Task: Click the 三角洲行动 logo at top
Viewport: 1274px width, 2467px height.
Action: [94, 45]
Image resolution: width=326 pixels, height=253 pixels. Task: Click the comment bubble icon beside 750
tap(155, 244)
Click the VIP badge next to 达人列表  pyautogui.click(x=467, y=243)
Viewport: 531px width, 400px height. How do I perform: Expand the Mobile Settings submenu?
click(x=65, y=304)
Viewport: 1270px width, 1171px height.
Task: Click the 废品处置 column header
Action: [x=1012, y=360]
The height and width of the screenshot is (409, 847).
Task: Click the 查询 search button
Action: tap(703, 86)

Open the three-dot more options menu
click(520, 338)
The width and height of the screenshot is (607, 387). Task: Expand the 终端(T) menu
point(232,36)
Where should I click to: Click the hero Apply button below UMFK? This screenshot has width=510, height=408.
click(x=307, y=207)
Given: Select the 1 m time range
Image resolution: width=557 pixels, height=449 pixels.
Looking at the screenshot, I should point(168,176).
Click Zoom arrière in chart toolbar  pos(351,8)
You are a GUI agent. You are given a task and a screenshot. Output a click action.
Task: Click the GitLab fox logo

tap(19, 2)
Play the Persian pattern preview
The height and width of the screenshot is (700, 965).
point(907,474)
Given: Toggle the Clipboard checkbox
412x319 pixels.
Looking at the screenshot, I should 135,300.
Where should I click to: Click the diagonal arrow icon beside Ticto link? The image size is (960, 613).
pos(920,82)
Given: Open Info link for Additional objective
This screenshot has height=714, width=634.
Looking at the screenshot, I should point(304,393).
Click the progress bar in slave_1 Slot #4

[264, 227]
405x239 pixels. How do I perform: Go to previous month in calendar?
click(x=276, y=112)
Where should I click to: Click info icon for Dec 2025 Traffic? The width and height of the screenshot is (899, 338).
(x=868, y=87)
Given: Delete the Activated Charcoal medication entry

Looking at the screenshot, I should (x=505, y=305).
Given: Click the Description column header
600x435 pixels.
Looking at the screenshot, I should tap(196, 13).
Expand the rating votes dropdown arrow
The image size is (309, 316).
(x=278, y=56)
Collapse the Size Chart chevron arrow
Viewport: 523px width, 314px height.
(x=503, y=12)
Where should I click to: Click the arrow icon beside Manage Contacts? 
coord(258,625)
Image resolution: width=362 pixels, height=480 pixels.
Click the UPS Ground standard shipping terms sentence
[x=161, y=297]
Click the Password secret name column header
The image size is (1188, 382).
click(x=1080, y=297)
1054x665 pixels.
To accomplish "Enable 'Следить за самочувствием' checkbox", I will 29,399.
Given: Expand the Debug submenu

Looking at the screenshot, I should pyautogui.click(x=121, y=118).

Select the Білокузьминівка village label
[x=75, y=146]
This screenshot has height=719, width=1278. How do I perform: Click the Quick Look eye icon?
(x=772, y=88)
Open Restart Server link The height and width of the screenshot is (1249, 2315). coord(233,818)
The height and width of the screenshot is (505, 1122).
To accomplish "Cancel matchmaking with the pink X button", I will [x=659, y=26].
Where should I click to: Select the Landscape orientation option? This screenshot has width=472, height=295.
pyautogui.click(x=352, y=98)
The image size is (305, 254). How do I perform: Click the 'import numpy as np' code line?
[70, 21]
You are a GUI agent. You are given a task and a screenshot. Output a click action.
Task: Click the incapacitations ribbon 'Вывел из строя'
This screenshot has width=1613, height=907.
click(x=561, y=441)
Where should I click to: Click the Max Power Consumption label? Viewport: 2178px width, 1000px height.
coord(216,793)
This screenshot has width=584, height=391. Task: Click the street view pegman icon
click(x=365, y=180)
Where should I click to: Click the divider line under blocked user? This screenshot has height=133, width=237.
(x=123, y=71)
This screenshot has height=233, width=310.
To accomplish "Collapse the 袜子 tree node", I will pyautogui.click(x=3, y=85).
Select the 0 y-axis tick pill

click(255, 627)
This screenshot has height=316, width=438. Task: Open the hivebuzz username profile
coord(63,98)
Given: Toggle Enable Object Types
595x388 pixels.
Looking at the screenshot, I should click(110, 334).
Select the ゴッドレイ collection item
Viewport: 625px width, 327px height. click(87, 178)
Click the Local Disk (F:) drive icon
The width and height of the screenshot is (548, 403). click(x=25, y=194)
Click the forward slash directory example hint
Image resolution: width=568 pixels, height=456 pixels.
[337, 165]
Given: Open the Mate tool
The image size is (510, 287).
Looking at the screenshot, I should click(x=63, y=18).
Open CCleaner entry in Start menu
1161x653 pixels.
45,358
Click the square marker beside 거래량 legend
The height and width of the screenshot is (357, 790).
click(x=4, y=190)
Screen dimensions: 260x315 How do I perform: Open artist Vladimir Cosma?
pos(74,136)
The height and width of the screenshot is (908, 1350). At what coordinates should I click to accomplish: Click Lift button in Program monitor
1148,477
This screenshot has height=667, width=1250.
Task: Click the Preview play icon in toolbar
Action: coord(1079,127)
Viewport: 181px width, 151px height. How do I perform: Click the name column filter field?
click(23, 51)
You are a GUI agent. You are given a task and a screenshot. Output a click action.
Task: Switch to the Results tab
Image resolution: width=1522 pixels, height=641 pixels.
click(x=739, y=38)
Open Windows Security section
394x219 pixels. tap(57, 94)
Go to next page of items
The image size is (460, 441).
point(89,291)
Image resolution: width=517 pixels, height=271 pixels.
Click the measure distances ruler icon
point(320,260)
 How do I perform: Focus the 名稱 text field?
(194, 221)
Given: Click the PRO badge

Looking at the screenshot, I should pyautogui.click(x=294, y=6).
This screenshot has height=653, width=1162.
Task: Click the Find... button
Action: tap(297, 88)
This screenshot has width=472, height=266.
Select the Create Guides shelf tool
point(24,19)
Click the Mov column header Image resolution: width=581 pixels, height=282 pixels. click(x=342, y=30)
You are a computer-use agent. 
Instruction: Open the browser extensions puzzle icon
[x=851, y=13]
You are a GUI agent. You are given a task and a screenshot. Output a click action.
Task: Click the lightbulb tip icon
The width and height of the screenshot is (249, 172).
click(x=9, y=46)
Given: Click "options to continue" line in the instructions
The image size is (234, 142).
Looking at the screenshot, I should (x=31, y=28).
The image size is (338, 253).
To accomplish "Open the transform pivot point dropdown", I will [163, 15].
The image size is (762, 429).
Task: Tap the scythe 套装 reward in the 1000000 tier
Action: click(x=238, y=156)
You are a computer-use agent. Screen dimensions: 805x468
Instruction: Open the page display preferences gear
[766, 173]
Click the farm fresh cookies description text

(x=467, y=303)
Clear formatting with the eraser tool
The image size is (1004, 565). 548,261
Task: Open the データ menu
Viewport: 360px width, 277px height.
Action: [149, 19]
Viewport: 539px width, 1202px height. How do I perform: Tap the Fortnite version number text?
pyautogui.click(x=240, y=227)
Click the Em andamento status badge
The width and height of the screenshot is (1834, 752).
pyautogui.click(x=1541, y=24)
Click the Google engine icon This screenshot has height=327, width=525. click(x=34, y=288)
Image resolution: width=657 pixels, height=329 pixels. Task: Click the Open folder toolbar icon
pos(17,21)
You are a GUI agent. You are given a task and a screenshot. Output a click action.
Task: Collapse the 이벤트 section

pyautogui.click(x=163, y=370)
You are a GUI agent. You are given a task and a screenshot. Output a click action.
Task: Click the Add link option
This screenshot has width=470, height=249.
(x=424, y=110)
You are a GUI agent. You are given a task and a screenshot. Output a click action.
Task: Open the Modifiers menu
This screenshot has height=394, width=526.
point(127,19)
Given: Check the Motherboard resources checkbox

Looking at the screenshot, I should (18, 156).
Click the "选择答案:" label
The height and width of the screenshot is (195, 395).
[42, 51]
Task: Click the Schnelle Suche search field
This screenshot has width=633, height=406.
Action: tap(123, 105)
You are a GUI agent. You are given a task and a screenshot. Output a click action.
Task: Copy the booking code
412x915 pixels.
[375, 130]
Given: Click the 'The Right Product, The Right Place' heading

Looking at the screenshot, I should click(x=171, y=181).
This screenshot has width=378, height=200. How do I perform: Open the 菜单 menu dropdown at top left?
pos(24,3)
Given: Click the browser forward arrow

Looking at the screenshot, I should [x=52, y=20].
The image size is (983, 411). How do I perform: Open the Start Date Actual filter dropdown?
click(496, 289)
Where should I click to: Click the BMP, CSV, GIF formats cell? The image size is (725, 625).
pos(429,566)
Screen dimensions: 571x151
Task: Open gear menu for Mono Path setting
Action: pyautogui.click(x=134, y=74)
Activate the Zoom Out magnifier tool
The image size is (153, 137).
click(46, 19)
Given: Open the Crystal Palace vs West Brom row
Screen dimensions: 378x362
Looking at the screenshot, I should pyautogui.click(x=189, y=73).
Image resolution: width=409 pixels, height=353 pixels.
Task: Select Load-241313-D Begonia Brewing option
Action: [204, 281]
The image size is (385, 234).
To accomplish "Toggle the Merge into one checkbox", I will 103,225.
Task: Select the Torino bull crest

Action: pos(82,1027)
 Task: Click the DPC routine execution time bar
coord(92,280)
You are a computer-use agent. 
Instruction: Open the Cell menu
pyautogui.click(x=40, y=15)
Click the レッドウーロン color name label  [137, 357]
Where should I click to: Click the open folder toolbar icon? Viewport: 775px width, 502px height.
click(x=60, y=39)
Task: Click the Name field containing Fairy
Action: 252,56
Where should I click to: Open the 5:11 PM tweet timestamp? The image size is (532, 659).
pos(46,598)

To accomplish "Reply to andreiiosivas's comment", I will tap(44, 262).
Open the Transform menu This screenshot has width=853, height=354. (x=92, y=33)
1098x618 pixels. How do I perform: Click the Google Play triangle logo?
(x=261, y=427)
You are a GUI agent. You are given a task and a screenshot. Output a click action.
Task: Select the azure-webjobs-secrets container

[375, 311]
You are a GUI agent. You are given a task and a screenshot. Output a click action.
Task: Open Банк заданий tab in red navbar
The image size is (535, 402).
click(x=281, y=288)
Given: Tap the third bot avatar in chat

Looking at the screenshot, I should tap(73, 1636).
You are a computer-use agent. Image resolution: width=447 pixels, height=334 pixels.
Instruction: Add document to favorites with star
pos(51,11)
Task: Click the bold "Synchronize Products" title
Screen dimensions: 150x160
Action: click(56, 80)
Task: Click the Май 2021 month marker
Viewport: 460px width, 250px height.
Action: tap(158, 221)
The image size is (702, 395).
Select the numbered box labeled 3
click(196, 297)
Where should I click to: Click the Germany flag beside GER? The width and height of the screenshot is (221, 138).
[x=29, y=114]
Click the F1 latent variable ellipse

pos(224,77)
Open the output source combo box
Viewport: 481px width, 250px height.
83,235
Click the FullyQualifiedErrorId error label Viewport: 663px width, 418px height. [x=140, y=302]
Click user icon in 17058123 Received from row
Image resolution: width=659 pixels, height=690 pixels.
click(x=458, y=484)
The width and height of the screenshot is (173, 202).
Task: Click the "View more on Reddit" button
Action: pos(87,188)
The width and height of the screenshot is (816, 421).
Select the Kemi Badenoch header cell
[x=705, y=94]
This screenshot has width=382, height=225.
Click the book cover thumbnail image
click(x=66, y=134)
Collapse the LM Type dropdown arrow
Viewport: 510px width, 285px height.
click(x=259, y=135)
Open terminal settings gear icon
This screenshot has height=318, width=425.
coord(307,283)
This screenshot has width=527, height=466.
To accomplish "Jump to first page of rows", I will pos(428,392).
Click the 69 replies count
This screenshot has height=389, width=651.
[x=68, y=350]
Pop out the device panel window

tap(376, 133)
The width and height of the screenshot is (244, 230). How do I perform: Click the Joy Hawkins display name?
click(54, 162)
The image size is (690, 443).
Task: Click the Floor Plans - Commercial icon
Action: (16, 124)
------------------------------------
Filter the data, keeping only the lines that contain "Toggle".

Given: Toggle the Clipboard checkbox
Given: Toggle Enable Object Types
To accomplish "Toggle the Merge into one checkbox", I will 103,225.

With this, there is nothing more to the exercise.